Extract:
###

5. Free Gear and Perks Are Still Taxable
Many NIL arrangements provide non-cash compensation, like clothing, sports equipment, cars, or even free housing. The IRS requires you to report the fair market value of these perks as taxable income—even if no cash changes hands.
6. Scholarships and Aid May Be Impacted
While NIL income typically won’t reduce your athletic scholarship, it can affect eligibility for need-based financial aid. Families should keep this in mind when evaluating offers.
7. Should You Form an LLC?
Some athletes create an LLC or S-Corporation to handle NIL income. In certain cases, this can provide liability protection or tax savings, but it also comes with extra compliance and costs. The right structure depends on your income level, state of residence, and long-term plans.
8. Watch for Gifts and Booster Payments
If boosters or family friends provide “support” outside of a legitimate NIL contract, the IRS may treat it as taxable income (or in some cases, a gift). How it’s classified matters for both you and the person providing the funds.
9. International Athletes Face Extra Complexity
For non-U.S. athletes, NIL deals may involve visa restrictions, U.S. withholding taxes, and international tax treaties. These issues require special attention to avoid jeopardizing visa status or overpaying taxes.
10. Don’t Forget the Audit Risk
Because NIL is new and many athletes are first-time taxpayers, the IRS may keep a close eye on reporting. Inconsistent or incomplete filings can easily trigger an audit.
The Bottom Line
NIL income offers incredible opportunities, but with new income comes new responsibilities. Planning ahead for taxes is just as important as training for the next game. Working with an experienced tax advisor can help you avoid surprises, maximize deductions, and stay compliant.

###

Dataset records:
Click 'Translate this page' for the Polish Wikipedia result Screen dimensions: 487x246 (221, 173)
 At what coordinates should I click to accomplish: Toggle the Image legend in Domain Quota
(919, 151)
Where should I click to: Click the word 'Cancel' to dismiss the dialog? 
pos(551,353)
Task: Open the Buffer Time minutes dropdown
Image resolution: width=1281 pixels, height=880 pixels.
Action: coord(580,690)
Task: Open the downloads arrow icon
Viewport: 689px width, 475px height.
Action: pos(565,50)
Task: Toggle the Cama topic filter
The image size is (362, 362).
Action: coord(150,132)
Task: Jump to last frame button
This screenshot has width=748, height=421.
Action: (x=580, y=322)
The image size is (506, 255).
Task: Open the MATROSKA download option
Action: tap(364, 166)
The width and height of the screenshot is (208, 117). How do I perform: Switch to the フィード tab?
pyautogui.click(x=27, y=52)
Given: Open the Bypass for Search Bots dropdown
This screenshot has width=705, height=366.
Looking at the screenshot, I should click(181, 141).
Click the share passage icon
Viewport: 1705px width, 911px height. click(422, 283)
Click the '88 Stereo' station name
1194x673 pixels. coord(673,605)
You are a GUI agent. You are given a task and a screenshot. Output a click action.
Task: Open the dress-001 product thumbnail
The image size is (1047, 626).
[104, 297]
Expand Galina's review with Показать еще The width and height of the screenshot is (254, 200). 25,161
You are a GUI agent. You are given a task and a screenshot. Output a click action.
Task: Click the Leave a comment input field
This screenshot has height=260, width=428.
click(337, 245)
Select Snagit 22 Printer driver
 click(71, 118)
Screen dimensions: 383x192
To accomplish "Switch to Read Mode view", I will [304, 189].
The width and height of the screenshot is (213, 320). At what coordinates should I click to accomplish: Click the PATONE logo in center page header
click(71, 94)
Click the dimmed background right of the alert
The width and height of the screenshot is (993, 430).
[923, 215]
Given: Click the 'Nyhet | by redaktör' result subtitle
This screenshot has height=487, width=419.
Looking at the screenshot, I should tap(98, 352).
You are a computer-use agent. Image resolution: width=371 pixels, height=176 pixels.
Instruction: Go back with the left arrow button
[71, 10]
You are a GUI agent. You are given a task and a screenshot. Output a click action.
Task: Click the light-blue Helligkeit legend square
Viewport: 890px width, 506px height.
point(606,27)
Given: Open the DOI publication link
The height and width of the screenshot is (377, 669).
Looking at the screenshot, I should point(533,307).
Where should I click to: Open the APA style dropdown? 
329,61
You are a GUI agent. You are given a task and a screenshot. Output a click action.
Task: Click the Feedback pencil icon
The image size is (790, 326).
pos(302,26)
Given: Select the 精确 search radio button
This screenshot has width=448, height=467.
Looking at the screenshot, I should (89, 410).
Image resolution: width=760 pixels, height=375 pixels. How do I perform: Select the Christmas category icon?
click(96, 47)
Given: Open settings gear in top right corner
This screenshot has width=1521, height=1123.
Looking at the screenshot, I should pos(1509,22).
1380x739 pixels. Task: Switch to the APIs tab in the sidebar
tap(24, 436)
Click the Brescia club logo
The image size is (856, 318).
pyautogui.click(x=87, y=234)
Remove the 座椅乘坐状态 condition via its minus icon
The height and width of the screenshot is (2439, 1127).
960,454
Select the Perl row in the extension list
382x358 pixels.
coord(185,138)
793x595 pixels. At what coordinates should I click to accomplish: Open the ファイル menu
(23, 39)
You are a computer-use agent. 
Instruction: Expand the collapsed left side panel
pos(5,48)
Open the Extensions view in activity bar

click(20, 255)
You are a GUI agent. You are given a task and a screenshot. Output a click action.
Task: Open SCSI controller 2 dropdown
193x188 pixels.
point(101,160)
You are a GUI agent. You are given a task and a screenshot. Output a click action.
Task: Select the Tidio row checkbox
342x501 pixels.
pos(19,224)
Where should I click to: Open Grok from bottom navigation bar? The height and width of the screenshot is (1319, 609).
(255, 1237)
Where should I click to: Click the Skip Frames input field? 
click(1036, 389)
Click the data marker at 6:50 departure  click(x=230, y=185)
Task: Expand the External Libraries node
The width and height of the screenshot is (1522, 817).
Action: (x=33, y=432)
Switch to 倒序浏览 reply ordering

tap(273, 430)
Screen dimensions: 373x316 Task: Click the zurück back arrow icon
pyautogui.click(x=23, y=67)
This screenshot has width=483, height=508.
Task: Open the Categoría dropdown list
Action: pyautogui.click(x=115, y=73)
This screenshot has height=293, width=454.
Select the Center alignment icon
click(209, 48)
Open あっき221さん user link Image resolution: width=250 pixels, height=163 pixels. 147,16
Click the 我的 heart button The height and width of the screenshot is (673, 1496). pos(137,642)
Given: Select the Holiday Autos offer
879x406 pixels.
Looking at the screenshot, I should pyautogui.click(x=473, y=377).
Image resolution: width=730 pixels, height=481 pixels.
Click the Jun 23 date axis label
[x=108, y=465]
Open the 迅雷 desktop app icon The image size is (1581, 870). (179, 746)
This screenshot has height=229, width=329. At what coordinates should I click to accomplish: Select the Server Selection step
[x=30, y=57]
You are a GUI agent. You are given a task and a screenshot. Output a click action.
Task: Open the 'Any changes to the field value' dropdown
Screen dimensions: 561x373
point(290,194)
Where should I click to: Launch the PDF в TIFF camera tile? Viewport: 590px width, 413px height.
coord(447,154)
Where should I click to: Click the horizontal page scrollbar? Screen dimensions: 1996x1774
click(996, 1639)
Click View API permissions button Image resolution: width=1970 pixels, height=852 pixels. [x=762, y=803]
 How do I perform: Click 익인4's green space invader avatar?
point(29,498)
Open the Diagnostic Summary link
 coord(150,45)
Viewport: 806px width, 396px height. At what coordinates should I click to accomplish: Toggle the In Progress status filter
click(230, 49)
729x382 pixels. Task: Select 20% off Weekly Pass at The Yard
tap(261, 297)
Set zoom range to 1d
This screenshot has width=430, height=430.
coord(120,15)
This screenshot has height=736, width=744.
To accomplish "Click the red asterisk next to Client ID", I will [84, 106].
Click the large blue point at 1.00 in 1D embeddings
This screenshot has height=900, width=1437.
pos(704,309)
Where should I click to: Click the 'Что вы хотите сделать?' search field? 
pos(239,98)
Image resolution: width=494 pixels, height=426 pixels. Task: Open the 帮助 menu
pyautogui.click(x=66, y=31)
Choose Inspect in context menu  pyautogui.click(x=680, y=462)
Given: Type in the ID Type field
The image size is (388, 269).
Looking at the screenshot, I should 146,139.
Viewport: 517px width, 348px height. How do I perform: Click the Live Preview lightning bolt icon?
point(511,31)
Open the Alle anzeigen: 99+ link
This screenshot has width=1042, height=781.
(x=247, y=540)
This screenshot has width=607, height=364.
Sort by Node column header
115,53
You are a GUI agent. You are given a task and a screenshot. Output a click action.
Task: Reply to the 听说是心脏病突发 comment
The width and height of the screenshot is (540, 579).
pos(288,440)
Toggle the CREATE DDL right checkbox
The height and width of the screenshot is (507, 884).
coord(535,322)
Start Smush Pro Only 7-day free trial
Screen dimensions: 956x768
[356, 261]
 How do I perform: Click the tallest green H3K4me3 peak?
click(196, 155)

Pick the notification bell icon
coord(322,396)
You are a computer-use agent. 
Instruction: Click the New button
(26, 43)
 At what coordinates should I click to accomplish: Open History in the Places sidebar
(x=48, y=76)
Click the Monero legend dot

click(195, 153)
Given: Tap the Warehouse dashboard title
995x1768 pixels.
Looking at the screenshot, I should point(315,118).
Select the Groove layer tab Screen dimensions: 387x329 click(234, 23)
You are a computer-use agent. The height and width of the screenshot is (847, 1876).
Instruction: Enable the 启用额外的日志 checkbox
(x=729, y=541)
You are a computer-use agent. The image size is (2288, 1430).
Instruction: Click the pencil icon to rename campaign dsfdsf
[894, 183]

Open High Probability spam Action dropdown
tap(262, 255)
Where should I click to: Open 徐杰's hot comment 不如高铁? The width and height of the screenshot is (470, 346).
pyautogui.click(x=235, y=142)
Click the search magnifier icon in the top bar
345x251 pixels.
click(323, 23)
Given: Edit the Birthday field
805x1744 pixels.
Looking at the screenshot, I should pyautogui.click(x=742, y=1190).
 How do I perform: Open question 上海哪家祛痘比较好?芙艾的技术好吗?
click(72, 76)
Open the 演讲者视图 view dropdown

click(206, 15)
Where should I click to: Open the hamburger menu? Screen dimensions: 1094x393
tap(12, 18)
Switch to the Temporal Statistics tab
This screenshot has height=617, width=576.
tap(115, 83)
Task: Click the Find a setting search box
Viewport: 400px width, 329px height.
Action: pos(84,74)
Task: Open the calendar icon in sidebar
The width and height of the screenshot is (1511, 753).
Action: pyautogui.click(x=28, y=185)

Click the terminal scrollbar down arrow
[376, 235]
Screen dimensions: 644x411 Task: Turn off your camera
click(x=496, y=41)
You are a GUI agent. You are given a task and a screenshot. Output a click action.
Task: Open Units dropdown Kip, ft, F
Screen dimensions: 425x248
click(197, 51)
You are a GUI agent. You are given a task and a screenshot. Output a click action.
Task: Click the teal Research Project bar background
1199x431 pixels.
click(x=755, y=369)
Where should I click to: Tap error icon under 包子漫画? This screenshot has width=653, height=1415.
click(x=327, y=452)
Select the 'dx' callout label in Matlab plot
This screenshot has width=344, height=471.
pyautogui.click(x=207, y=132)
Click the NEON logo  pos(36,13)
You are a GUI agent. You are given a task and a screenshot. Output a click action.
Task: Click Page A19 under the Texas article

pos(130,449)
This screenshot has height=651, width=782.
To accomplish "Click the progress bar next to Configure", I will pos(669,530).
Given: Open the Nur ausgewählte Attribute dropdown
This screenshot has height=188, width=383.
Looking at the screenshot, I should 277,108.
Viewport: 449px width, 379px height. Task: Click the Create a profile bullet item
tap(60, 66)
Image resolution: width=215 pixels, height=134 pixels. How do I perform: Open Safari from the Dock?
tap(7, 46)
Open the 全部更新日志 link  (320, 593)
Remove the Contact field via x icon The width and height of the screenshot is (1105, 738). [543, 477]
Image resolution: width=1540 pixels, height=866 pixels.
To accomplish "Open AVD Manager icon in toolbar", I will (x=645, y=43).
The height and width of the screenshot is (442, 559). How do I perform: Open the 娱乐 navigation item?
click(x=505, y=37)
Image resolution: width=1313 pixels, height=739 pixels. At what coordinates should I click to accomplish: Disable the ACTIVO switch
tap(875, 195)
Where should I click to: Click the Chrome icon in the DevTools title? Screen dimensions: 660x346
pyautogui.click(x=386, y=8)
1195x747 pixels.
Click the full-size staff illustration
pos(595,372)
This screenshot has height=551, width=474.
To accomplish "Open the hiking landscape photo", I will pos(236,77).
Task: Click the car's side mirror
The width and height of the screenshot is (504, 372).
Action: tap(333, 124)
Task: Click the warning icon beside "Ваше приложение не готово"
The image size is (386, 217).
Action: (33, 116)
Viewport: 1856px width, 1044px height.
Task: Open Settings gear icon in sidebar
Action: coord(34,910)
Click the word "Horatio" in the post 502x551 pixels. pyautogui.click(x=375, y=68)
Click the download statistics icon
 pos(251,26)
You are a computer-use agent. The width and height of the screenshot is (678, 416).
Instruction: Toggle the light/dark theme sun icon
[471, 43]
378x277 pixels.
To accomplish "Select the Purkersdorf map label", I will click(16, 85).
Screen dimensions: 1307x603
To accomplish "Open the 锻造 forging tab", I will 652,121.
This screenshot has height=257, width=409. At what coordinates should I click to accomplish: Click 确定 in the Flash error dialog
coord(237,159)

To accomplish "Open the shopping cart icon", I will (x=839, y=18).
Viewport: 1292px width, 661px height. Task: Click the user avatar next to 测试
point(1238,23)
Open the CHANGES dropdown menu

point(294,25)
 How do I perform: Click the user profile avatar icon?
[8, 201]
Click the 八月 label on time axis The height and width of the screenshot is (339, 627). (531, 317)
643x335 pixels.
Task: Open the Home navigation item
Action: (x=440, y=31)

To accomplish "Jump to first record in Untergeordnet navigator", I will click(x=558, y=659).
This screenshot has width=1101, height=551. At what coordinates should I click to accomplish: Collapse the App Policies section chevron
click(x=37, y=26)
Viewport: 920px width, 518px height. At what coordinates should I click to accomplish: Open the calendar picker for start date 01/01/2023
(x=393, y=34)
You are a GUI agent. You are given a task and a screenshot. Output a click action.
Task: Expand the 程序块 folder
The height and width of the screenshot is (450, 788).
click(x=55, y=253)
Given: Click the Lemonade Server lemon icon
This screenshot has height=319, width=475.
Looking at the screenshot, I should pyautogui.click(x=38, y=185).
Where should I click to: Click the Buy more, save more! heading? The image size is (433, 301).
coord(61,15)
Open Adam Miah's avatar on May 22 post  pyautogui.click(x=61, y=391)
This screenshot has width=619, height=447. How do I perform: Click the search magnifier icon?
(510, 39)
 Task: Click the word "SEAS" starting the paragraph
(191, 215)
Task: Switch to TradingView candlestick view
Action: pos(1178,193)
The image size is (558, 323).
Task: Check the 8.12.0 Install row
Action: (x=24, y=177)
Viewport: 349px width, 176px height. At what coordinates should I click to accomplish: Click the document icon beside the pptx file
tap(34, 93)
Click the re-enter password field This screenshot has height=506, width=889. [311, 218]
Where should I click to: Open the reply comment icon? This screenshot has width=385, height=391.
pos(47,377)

###

Required work:
a) Update the NIL tax tips by writing out everything from "6. Scholarships and" down to "when evaluating offers.", with "athletic scholarship" changed to "sports scholarship".
b) According to the NIL tax tips, what can easily trigger an audit?
The records are not needed for anything here.

Results for each task:
a)
6. Scholarships and Aid May Be Impacted
While NIL income typically won’t reduce your sports scholarship, it can affect eligibility for need-based financial aid. Families should keep this in mind when evaluating offers.

b) Inconsistent or incomplete filings.